Ahora nos toca creer, esperar a pesar de todo. La vida se ha convertido en un viaje al interior de nuestro vecindario, de nuestra casa, de nuestra habitación y de nuestros almarios. La muerte se nos ha hecho familiar. Se ha abierto una herida en nuestro mundo y en nuestros adentros en forma de preguntas de respuesta incierta. Cuando la muerte se alimenta de nuestra esperanza cabe preguntarnos cuánta esperanza es necesaria que tengamos. Contra toda esperanza nos toca creer. La flor del almendro, la belleza del mundo y la vida parecen ahora durar y valer menos. Jiménez Lozano anotaba en sus diarios: “la flor es abatida una y otra vez, pero sigue relumbrando cada año; y, según Darwin, ya debía haber mudado, si esa helada siempre ha supuesto su muerte. Pero, entonces, ¿quiere decir esto que incluso el ser siempre abatidos no puede matar nuestra esperanza?”. Tal vez sí, compartimos en algo nuestra naturaleza con la del almendro.

Confesaba Jiménez Lozano que las memorias de Nadiezhda Mandelstam tituladas ‘Contra toda esperanza’ habían sido una de las cosas más hermosas que había leído jamás. Nadiezhda Mandelstam, una maestra de escuela casada con el poeta Ossip Mandelstam, cuenta cómo mantuvo su voluntad frente el poder soviético. Mataron a su marido y no se sabe cierto dónde falleció, en los archivos del KGB solo se encontró confirmación de su muerte en 1937 tal vez en un campo de tránsito. El libro es la crónica de los últimos años de su marido y también de cómo el estalinismo aniquiló la bondad entre los rusos. “Esta mujer –escribe don José en 1981– me ha ayudado a vivir: el sentido de la dignidad y de la libertad, del amor humano y de la amistad, de la poesía y de la seriedad de la existencia transparece en estas páginas como una herida profunda”. Jiménez Lozano nos ha enseñado a mirar el mundo. Hay un sentido de la libertad y de la dignidad en sus personajes que se eleva sobre el destino trunco que el mundo les ofrece. Son personajes cuya piedad y compasión les permite comprender al otro. Muestran una humanidad excepcional próxima a la que estos días descubrimos en las personas que trabajan en los hospitales, en las residencias de ancianos o en los que siguen trabajando con miedo y con entrega.

Esperamos cada día que nos digan que el número de muertos es menor, les preguntamos a los científicos y a los médicos. Y hemos aprendido que la muerte es obstinada y, también, que junto a la muerte duerme la esperanza.
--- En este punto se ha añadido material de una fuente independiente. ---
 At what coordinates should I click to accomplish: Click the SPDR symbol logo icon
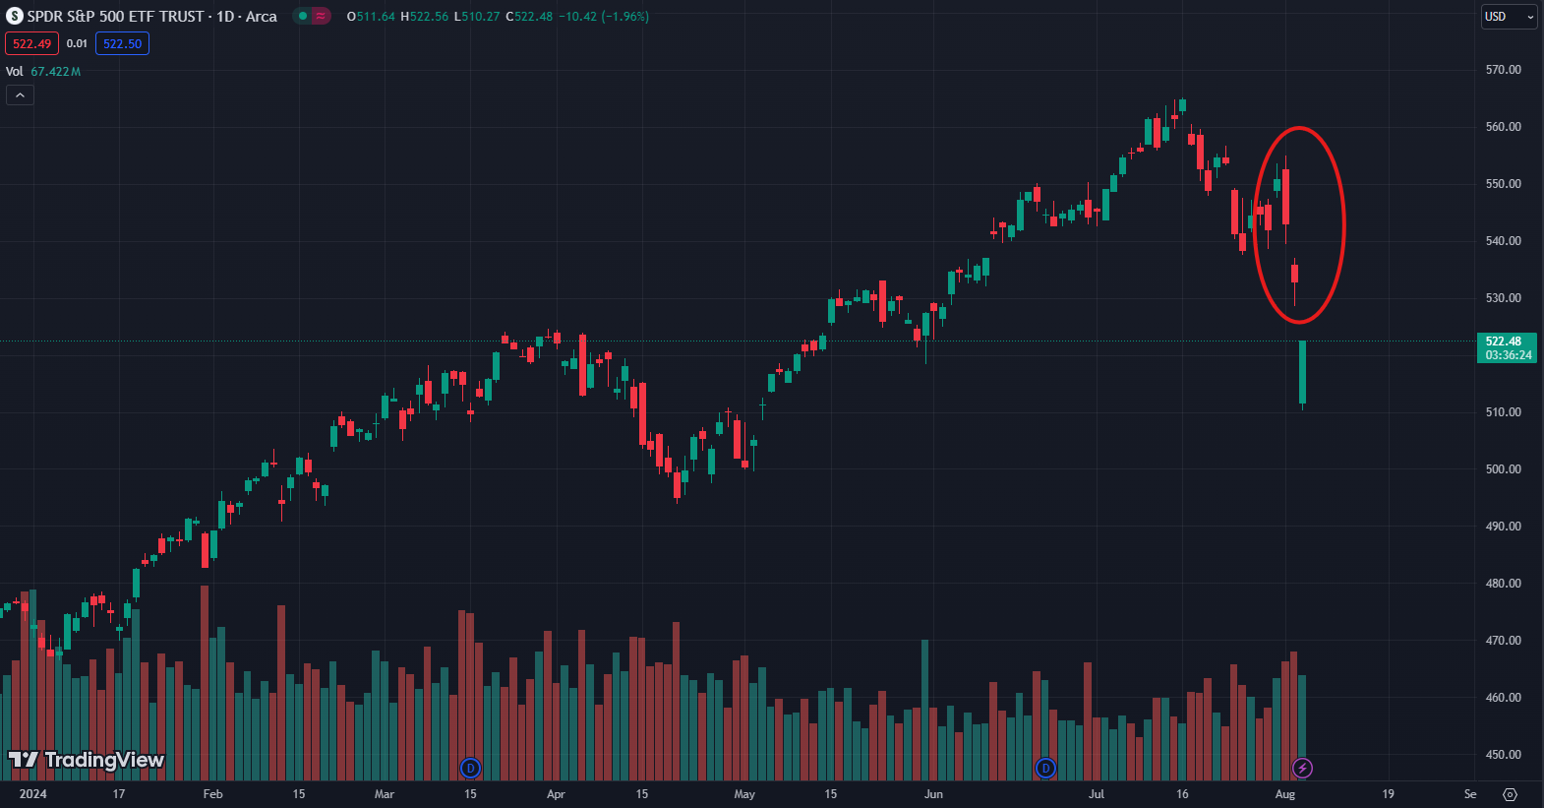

Miraremos estos días la cruz, signo de la muerte y de la vida. Es algo que desasosiega y, a la vez, puede reconfortar. Tal vez eso sea el misterio. Este Viernes Santo José Jiménez Lozano no irá a Bercianos de Aliste de cuya visita nacieron algunos cuentos de ‘El santo de mayo’. Le echarán de menos en la Trapa de Arévalo pero notarán su presencia. Hace dos años me decía que tal vez no pudiera volver allí porque quedaban ya solo cuatro monjas y se amenazaba cierre. Vuelvo a leer ‘La flor del almendro’, vuelvo a mirar la luna llena esta noche y a intentar entender que nada tan humano como la muerte y como la esperanza. Siendo niño Jiménez Lozano encontró el cadáver de un gorrión en un cepo, lo soltó y lo tuvo en sus manos, el pajarillo aún tenía el cuerpo caliente. La experiencia del dolor lleva aparejada también la de la esperanza. No es un señuelo si reside en la confianza de que existen personas con la dignidad del niño que libera al gorrión del cepo, aunque ya esté muerto, y lo entierra. Seguiremos leyendo y amando sus libros y no olvidaremos quién los escribió porque son libros nacidos de los adentros. Descansa en Paz José Jiménez Lozano mientras la luna llena y las calles vacías nos avisan de un Viernes Santo que nunca habíamos vivido. “La luna –escribe en un poema– va ascendiendo húmeda,/ el alcaraván va tardío hacia su nido. /Tú no estarás, un día/ seguirá el prodigio.”